> [Exercise instructions]
Every single record needs to be restated word for word.

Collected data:
_ _ _ _ _ _ _

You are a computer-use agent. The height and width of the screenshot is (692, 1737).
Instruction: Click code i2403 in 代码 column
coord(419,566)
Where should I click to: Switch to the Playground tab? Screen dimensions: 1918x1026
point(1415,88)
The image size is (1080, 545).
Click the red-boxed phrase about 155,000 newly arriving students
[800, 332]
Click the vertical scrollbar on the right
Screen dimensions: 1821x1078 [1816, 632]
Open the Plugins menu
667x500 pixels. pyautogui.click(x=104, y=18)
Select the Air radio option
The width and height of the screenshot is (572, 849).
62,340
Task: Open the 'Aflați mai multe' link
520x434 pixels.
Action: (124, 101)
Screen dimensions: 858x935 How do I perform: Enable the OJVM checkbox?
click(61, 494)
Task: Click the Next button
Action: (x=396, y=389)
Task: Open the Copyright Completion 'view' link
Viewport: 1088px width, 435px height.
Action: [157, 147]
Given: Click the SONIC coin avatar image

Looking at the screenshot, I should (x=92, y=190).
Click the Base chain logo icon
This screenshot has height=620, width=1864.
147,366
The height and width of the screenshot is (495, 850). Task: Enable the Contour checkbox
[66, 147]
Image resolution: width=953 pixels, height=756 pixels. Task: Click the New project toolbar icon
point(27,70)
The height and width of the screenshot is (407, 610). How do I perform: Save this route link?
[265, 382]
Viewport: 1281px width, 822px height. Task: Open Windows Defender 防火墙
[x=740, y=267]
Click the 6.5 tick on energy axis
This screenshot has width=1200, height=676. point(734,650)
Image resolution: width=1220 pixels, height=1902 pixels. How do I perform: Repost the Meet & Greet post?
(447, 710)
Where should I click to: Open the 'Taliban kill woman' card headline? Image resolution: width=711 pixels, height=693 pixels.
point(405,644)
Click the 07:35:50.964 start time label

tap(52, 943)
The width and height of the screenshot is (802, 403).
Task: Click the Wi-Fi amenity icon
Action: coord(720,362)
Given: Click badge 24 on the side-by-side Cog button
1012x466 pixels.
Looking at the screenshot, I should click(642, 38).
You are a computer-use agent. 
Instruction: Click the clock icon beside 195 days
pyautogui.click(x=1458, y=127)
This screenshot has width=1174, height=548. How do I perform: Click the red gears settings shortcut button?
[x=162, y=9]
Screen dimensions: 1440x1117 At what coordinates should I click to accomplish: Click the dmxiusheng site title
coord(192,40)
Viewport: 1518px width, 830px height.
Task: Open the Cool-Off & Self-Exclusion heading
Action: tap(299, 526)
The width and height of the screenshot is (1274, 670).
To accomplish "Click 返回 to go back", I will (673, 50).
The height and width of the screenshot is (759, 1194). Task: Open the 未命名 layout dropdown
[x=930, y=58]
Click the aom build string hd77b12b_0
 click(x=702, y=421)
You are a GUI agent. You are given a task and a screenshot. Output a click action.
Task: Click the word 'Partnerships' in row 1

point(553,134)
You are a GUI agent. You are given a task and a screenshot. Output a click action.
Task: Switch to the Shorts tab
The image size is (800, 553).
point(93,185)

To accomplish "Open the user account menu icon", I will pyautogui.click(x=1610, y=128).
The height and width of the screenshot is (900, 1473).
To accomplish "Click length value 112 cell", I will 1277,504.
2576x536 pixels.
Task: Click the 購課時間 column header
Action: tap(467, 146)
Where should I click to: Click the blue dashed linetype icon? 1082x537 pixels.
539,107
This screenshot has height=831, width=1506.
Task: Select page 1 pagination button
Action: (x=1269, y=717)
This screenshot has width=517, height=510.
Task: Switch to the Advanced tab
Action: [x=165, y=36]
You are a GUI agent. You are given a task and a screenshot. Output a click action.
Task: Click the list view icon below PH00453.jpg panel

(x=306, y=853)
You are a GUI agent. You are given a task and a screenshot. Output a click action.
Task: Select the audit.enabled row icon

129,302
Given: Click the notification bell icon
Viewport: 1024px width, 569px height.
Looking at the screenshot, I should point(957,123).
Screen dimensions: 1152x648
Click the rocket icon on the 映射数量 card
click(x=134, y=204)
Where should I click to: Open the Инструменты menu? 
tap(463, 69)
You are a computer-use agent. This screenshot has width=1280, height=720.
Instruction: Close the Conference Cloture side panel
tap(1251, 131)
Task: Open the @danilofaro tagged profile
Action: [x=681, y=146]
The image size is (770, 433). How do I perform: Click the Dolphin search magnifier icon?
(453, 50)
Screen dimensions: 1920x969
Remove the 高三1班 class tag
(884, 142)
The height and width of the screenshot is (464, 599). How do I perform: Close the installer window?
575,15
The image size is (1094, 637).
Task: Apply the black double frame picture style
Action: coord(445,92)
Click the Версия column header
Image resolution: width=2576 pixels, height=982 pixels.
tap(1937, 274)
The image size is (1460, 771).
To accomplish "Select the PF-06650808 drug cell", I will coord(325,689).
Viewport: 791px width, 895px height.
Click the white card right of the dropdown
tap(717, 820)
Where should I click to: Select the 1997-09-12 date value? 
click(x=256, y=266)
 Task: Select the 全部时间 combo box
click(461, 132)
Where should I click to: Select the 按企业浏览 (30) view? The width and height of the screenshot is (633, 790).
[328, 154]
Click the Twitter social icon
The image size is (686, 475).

_ _ _ _ _ _ _

> [Worked solution]
You are a computer-use agent. The height and width of the screenshot is (692, 1737).
Instruction: Click code i2403 in 代码 column
coord(419,566)
Where should I click to: Switch to the Playground tab? Screen dimensions: 1918x1026
point(1415,88)
The image size is (1080, 545).
Click the red-boxed phrase about 155,000 newly arriving students
[800, 332]
Click the vertical scrollbar on the right
Screen dimensions: 1821x1078 [1816, 632]
Open the Plugins menu
667x500 pixels. pyautogui.click(x=104, y=18)
Select the Air radio option
The width and height of the screenshot is (572, 849).
62,340
Task: Open the 'Aflați mai multe' link
520x434 pixels.
Action: (124, 101)
Screen dimensions: 858x935 How do I perform: Enable the OJVM checkbox?
click(61, 494)
Task: Click the Next button
Action: (x=396, y=389)
Task: Open the Copyright Completion 'view' link
Viewport: 1088px width, 435px height.
Action: [157, 147]
Given: Click the SONIC coin avatar image

Looking at the screenshot, I should (x=92, y=190).
Click the Base chain logo icon
This screenshot has height=620, width=1864.
147,366
The height and width of the screenshot is (495, 850). Task: Enable the Contour checkbox
[66, 147]
Image resolution: width=953 pixels, height=756 pixels. Task: Click the New project toolbar icon
point(27,70)
The height and width of the screenshot is (407, 610). How do I perform: Save this route link?
[265, 382]
Viewport: 1281px width, 822px height. Task: Open Windows Defender 防火墙
[x=740, y=267]
Click the 6.5 tick on energy axis
This screenshot has width=1200, height=676. point(734,650)
Image resolution: width=1220 pixels, height=1902 pixels. How do I perform: Repost the Meet & Greet post?
(447, 710)
Where should I click to: Open the 'Taliban kill woman' card headline? Image resolution: width=711 pixels, height=693 pixels.
point(405,644)
Click the 07:35:50.964 start time label

tap(52, 943)
The width and height of the screenshot is (802, 403).
Task: Click the Wi-Fi amenity icon
Action: coord(720,362)
Given: Click badge 24 on the side-by-side Cog button
1012x466 pixels.
Looking at the screenshot, I should click(642, 38).
You are a computer-use agent. 
Instruction: Click the clock icon beside 195 days
pyautogui.click(x=1458, y=127)
This screenshot has width=1174, height=548. How do I perform: Click the red gears settings shortcut button?
[x=162, y=9]
Screen dimensions: 1440x1117 At what coordinates should I click to accomplish: Click the dmxiusheng site title
coord(192,40)
Viewport: 1518px width, 830px height.
Task: Open the Cool-Off & Self-Exclusion heading
Action: tap(299, 526)
The width and height of the screenshot is (1274, 670).
To accomplish "Click 返回 to go back", I will (673, 50).
The height and width of the screenshot is (759, 1194). Task: Open the 未命名 layout dropdown
[x=930, y=58]
Click the aom build string hd77b12b_0
 click(x=702, y=421)
You are a GUI agent. You are given a task and a screenshot. Output a click action.
Task: Click the word 'Partnerships' in row 1

point(553,134)
You are a GUI agent. You are given a task and a screenshot. Output a click action.
Task: Switch to the Shorts tab
The image size is (800, 553).
point(93,185)

To accomplish "Open the user account menu icon", I will pyautogui.click(x=1610, y=128).
The height and width of the screenshot is (900, 1473).
To accomplish "Click length value 112 cell", I will 1277,504.
2576x536 pixels.
Task: Click the 購課時間 column header
Action: tap(467, 146)
Where should I click to: Click the blue dashed linetype icon? 1082x537 pixels.
539,107
This screenshot has height=831, width=1506.
Task: Select page 1 pagination button
Action: (x=1269, y=717)
This screenshot has width=517, height=510.
Task: Switch to the Advanced tab
Action: [x=165, y=36]
You are a GUI agent. You are given a task and a screenshot. Output a click action.
Task: Click the list view icon below PH00453.jpg panel

(x=306, y=853)
You are a GUI agent. You are given a task and a screenshot. Output a click action.
Task: Select the audit.enabled row icon

129,302
Given: Click the notification bell icon
Viewport: 1024px width, 569px height.
Looking at the screenshot, I should point(957,123).
Screen dimensions: 1152x648
Click the rocket icon on the 映射数量 card
click(x=134, y=204)
Where should I click to: Open the Инструменты menu? 
tap(463, 69)
You are a computer-use agent. This screenshot has width=1280, height=720.
Instruction: Close the Conference Cloture side panel
tap(1251, 131)
Task: Open the @danilofaro tagged profile
Action: [x=681, y=146]
The image size is (770, 433). How do I perform: Click the Dolphin search magnifier icon?
(453, 50)
Screen dimensions: 1920x969
Remove the 高三1班 class tag
(884, 142)
The height and width of the screenshot is (464, 599). How do I perform: Close the installer window?
575,15
The image size is (1094, 637).
Task: Apply the black double frame picture style
Action: coord(445,92)
Click the Версия column header
Image resolution: width=2576 pixels, height=982 pixels.
tap(1937, 274)
The image size is (1460, 771).
To accomplish "Select the PF-06650808 drug cell", I will coord(325,689).
Viewport: 791px width, 895px height.
Click the white card right of the dropdown
tap(717, 820)
Where should I click to: Select the 1997-09-12 date value? 
click(x=256, y=266)
 Task: Select the 全部时间 combo box
click(461, 132)
Where should I click to: Select the 按企业浏览 (30) view? The width and height of the screenshot is (633, 790).
[328, 154]
Click the Twitter social icon
The image size is (686, 475).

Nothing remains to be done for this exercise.